- **Raw data**
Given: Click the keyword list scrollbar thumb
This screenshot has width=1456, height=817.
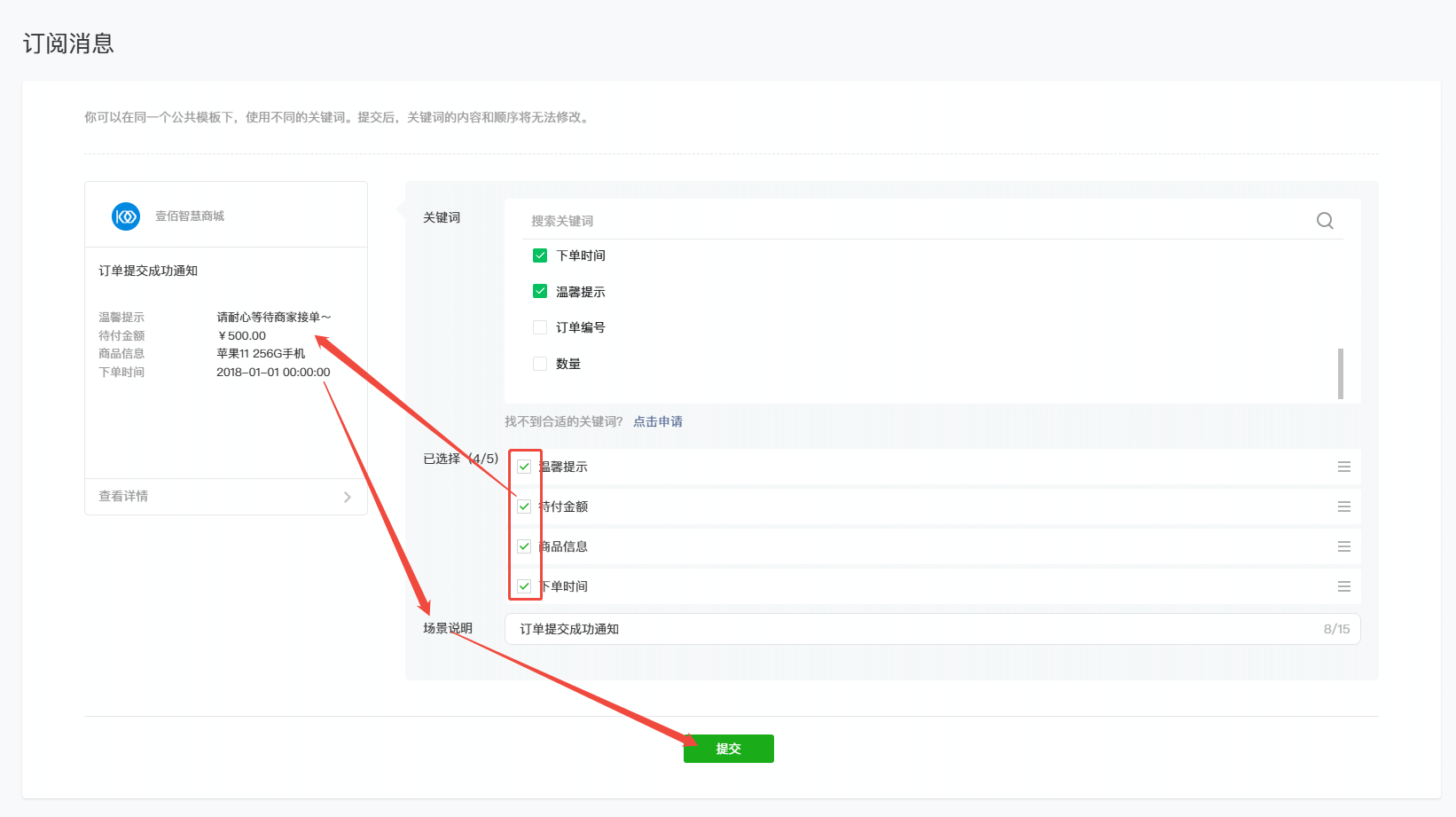Looking at the screenshot, I should pos(1340,373).
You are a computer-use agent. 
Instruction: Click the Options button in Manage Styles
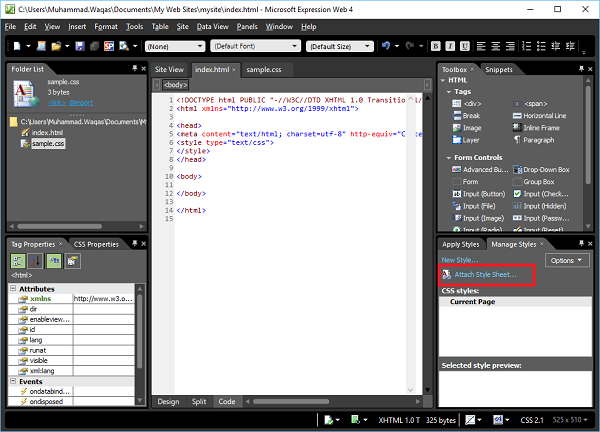(566, 260)
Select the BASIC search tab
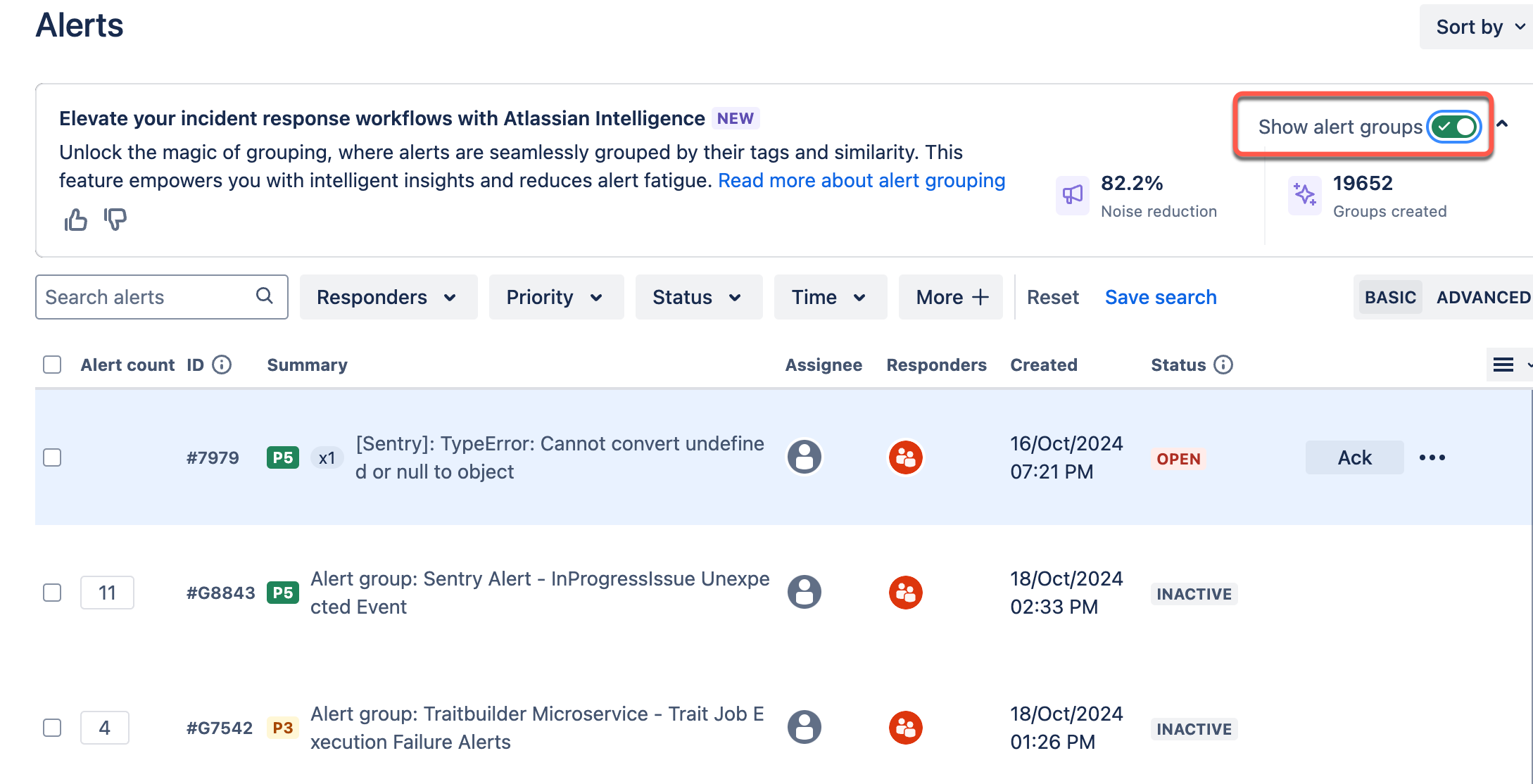The image size is (1533, 784). pyautogui.click(x=1391, y=296)
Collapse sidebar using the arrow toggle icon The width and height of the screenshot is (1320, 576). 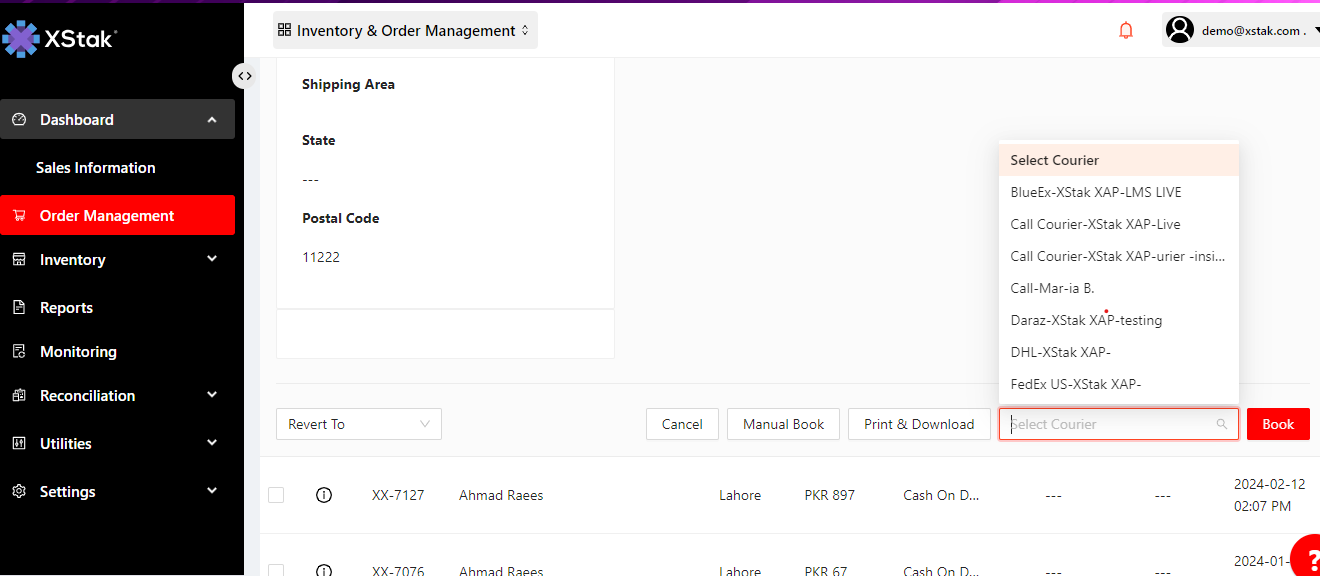point(243,76)
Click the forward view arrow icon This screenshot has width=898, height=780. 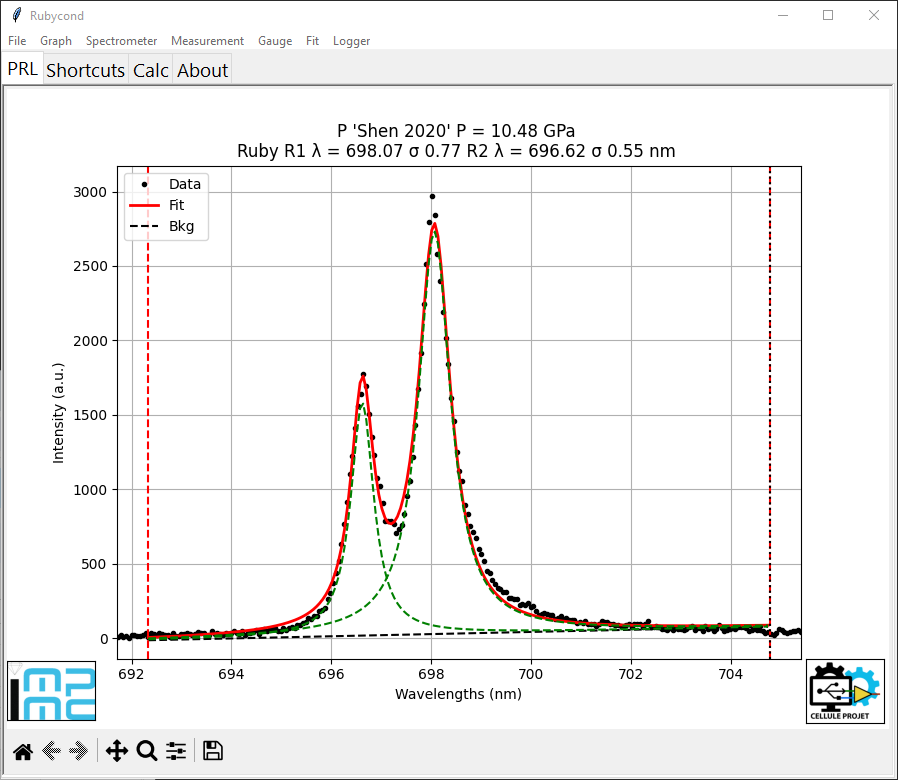78,751
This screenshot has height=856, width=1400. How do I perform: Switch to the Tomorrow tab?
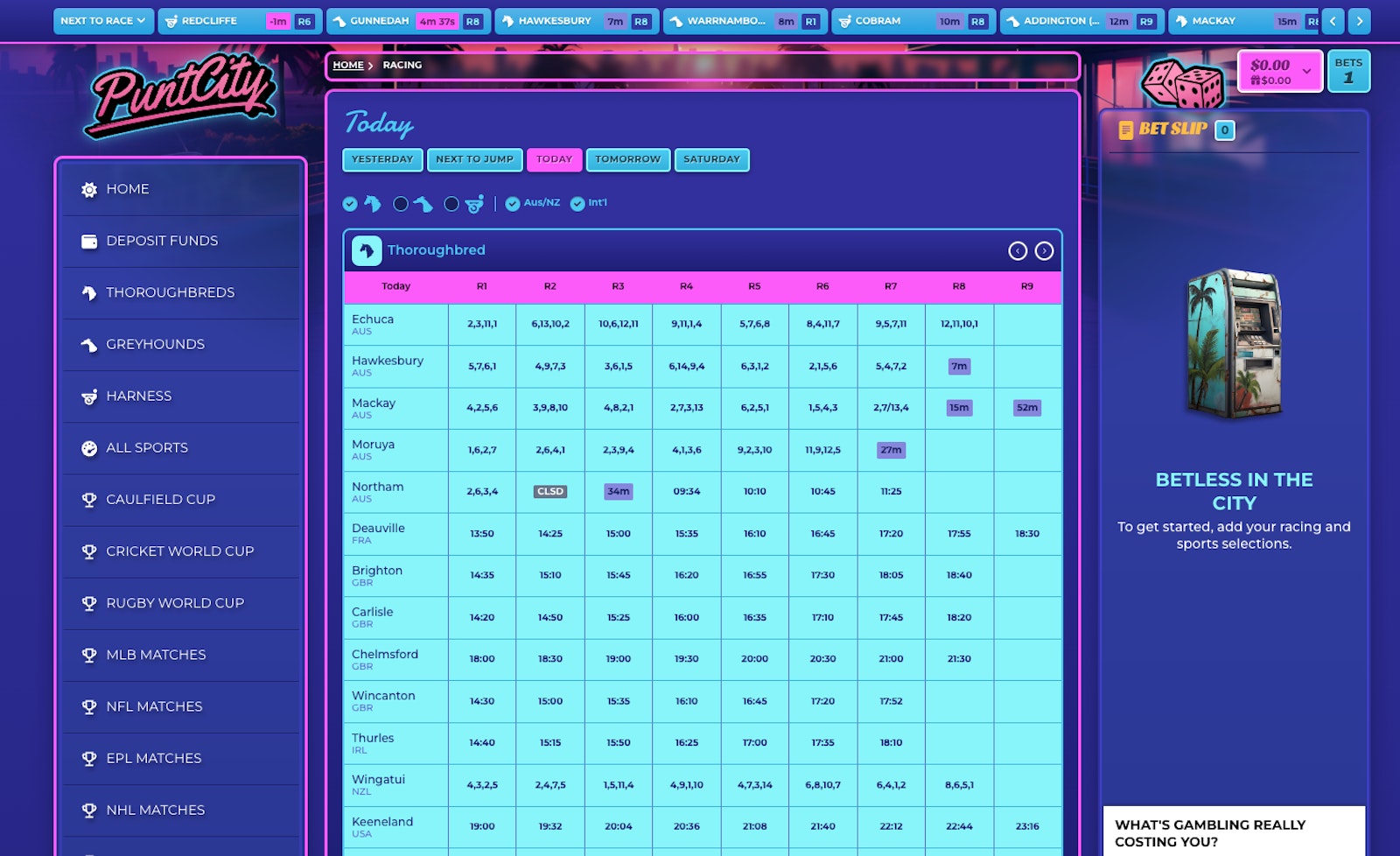point(627,159)
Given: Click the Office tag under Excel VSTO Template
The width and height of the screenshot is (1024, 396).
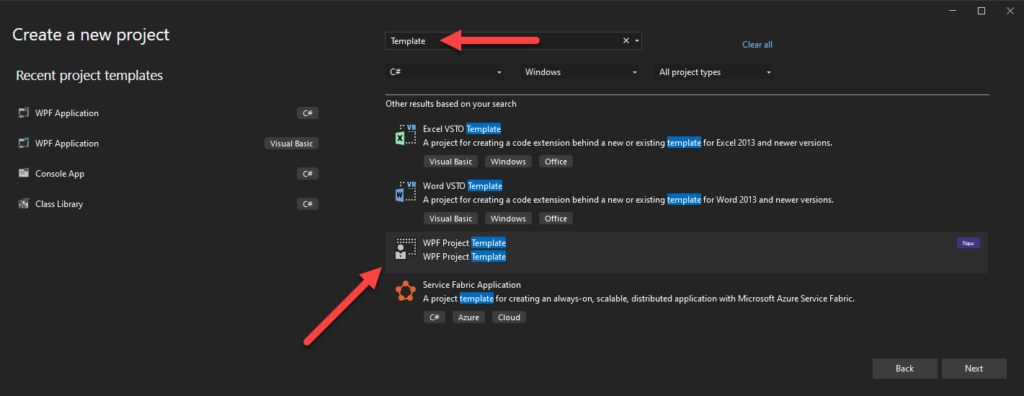Looking at the screenshot, I should (x=556, y=161).
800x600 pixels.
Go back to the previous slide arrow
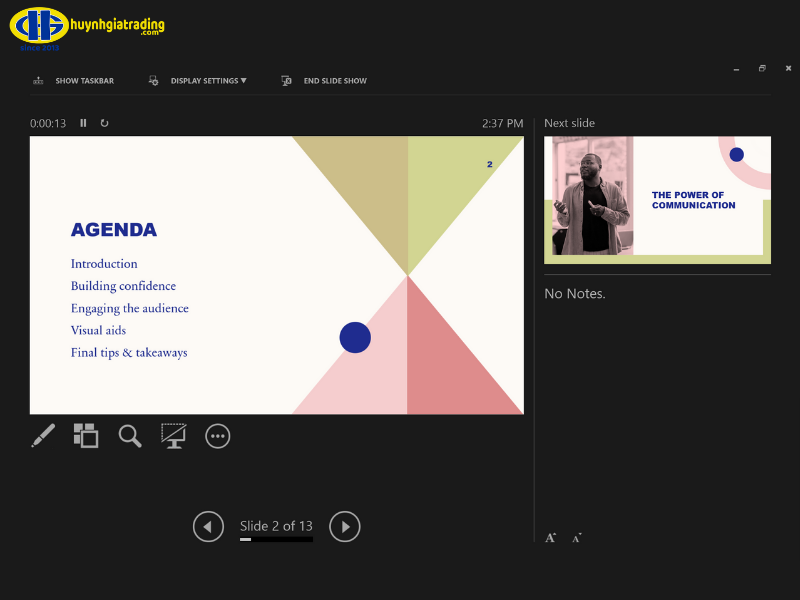pos(208,526)

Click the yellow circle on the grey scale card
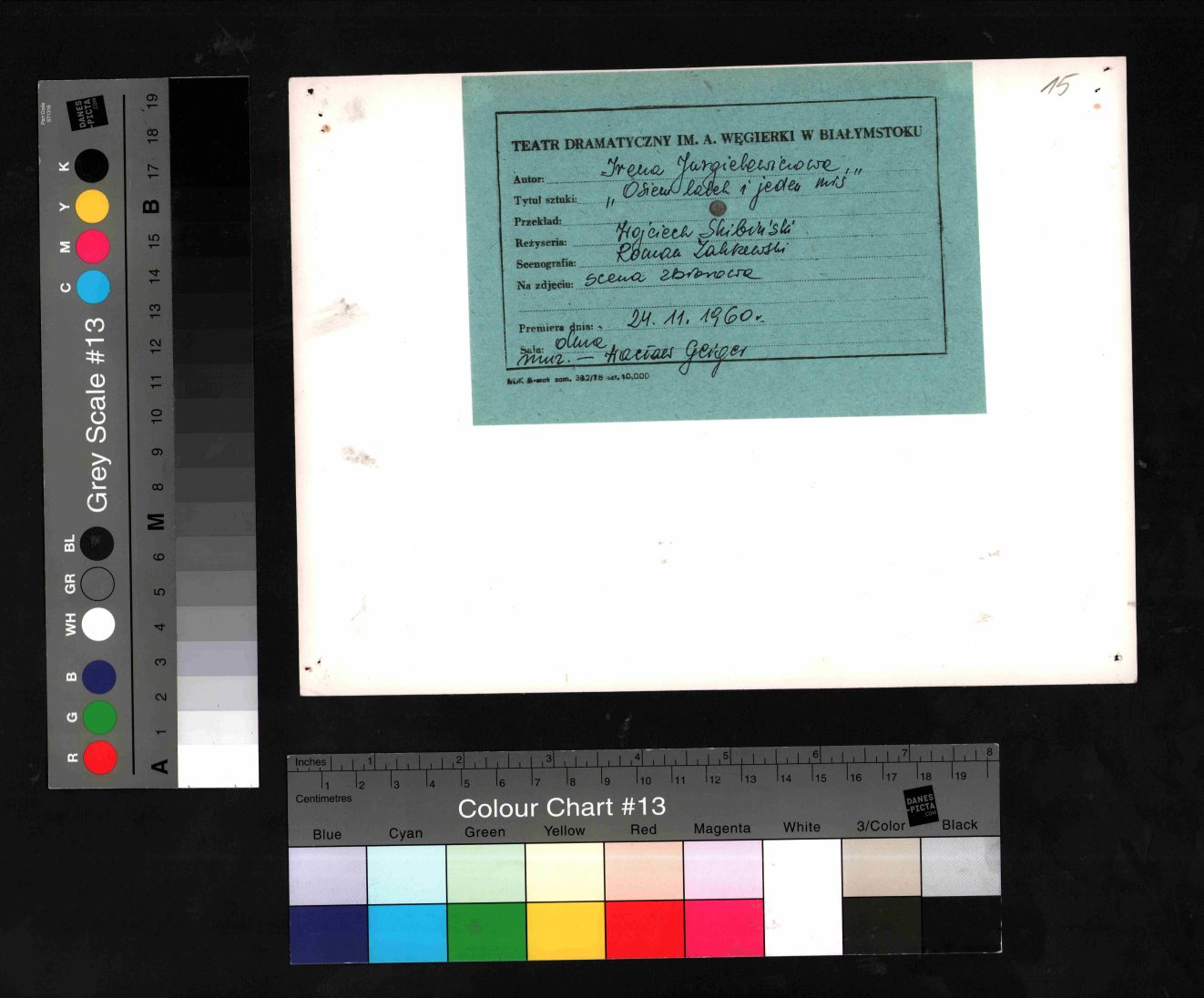(x=92, y=207)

- **Goal of the exercise**
Your answer should be the lines of the records that hold the string "Given".

- **Solution to the exercise**
Given: Click the keyword list scrollbar thumb
Given: Click the Office tag under Excel VSTO Template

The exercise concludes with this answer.